Le réseau de communication Astrid saturé, des appels urgents bloqués, des messages entre secouristes qui ne passent pas… Une situation qui avait fortement handicapé les services de police et de secours, lors des attentats de Bruxelles, le 22 mars 2016.
Parmi les solutions permettant de remédier à cette saturation du réseau officiel : le recours, en cas de crise majeure, au réseau de télécommunications des radioamateurs, ces passionnés des techniques de transmission et des liaisons radio à travers le pays et le monde entier. Véritable roue de secours citoyenne, ce réseau amateur a déjà été utilisé par le passé. Par exemple lors du drame du Heysel, du naufrage du Herald of Free Enterprise ou des attentats de Bruxelles. Mais ce système de secours de seconde ligne devrait bientôt être systématisé en Belgique.
En Brabant wallon, l’autorité provinciale et l’Union Belge des Amateurs-émetteurs viennent d’ailleurs d’officialiser le partenariat par une convention officielle, ce vendredi, à Nivelles. La convention donnera un cadre clair à cette coopération rare mais importante. Et les autres provinces belges pourraient emboîter le pas, même si elles coopèrent déjà de façon moins officielle.
Bénévolat citoyen
Claude de la Potterie préside l’Union Belge des Amateurs-émetteurs, une association qui représente 3000 des 4700 radioamateurs belges dont la plupart sont formés par l’IBPT (la police des ondes), avec à la clé une licence en bonne et due forme. Un réseau important présent dans tout le pays. Parmi eux, 300 sont prêts à offrir leurs services aux secouristes, en cas de crise urgente ; ce sont les membres du réseau d’urgence BEARS (Belgian Emergency Amateur Radio Services). Rien qu’en Brabant wallon, ces radioamateurs urgentistes sont au nombre de 55. Des urgentistes de seconde ligne formés et capables de dépanner gratuitement les secours, par exemple lors d’un attentat ou d’une panne de courant généralisée. "Nous utilisons déjà notre réseau au quotidien. Mais en cas de catastrophe, il peut être implémenté dans un réseau d’urgence pour assurer le bon déroulement des opérations de secours. Une convention permettra évidemment de mieux impliquer nos membres, pour qu’ils se sentent concernés".
Soutien primordial
"En situation de délestage, de blackout, de panne de réseau ou de crise urgente, j’aurais besoin de plusieurs radioamateurs", explique Gilles Mahieu, gouverneur du Brabant wallon. "Il m’en faudrait alors dans les casernes des services incendie, dans les commissariats, dans les hôpitaux, auprès du Centre de crise national, auprès du Centre de crise provincial, auprès des chantiers et des sites d’intervention. Cette aide permettra de faire passer l’information.

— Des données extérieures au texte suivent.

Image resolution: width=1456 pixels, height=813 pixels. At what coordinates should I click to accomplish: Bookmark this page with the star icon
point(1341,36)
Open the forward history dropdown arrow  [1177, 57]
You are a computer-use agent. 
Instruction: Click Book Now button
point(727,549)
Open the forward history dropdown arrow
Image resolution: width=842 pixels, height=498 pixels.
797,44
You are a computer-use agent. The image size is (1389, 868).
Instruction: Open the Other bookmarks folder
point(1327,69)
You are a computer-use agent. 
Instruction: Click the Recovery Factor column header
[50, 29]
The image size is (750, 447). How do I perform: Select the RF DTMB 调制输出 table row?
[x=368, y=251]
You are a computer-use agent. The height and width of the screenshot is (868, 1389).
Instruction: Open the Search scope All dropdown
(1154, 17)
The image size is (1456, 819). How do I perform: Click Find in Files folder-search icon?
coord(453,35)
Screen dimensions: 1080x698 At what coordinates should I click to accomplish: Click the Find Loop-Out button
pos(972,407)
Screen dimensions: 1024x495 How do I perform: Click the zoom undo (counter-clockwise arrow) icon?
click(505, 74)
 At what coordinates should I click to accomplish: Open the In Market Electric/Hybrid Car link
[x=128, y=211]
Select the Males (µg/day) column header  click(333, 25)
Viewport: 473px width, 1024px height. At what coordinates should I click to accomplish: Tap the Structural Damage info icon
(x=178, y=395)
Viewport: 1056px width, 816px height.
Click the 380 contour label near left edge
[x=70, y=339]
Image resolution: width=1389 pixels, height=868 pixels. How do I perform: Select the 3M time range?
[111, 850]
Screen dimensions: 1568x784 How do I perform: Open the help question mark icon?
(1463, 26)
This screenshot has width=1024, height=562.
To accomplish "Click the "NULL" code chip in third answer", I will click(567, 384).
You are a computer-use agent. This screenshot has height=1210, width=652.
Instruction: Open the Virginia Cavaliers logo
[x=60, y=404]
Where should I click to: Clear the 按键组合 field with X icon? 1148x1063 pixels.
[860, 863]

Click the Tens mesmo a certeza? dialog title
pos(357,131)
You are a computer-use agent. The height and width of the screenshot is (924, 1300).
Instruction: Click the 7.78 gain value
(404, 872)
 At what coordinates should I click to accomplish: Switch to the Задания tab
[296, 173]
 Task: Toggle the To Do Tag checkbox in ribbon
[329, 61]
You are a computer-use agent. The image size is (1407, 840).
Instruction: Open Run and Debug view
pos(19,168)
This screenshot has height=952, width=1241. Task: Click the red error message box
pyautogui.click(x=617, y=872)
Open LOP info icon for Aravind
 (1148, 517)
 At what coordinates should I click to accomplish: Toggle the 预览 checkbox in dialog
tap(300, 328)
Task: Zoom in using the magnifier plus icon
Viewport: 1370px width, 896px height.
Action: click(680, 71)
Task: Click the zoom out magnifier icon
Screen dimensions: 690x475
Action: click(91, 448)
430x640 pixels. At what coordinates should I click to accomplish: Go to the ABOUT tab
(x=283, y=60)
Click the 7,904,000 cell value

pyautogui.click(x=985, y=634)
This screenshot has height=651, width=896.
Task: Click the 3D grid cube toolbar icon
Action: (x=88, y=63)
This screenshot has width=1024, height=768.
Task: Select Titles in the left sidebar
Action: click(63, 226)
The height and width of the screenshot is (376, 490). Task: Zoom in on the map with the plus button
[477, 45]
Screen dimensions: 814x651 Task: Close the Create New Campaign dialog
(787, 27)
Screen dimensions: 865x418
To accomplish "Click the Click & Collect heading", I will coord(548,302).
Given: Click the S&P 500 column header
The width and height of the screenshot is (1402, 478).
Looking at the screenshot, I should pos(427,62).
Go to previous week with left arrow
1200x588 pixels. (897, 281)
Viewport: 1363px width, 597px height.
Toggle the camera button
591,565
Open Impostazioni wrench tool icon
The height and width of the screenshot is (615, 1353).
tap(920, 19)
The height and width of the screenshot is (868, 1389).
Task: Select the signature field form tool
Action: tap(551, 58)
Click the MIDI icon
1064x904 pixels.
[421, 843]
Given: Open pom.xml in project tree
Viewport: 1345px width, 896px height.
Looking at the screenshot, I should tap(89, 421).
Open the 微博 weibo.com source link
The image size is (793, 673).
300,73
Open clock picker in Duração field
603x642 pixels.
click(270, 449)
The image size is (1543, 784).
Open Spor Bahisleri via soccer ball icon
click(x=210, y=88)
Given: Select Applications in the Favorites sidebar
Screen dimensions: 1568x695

Ce qui est formidable, c’est que ce sont des citoyens qui s’engagent volontairement et bénévolement au profit de la collectivité. Ils nous aident et nous offrent une solution de type roue de secours, dans le cas où nous devrions subir des difficultés avec les technologies de communication habituelles, qu’elles soient filaires ou hertziennes".
Une couverture étendue
Le taux de couverture du réseau de communication radioamateur est relativement étendu. "Les particuliers ont leur matériel. Ils peuvent le déployer. Mais nous bénéficions aussi d’antennes permanentes placées en hauteur (20 à 35 m du sol environ) sur des sites importants, comme celui de la caserne des pompiers de Nivelles", explique Pierre Cornelis, expert en télécommunications. "Dans une situation d’urgence, nous pouvons utiliser une de nos stations mobiles. Par exemple, pour nous placer près d’un hôpital. A ce jour, en Belgique, la plupart des territoires peuvent être couverts. Nous devons toutefois encore trouver des antennes dans l’Est et le sud du pays. L’extrême Est du Brabant wallon aussi doit être amélioré".
Sécurité en question
Bien que très utile et important, ce système de seconde ligne soulève des questions en matière de sécurité. "Les agents de l'Institut belge des services postaux et des télécommunications connaissent le profil des utilisateurs", explique Claude de la Potterie, Président de l’Union Belge des Amateurs-émetteurs. "De plus, les services de l’IBPT passent au crible les fréquences utilisées par différents utilisateurs. Par ailleurs, depuis peu, nous sommes autorisés par la loi à crypter les données sensibles". Comme des adresses ou des noms qui pourraient être utilisés par des gens mal intentionnés. "Evidemment, même si nous prenons une série de précautions lors des plans d’urgence, nous ne pouvons pas garantir le risque zéro", précise le gouverneur. "Reste que l’aide des radioamateurs apportera certainement plus d’avantages que d’inconvénients".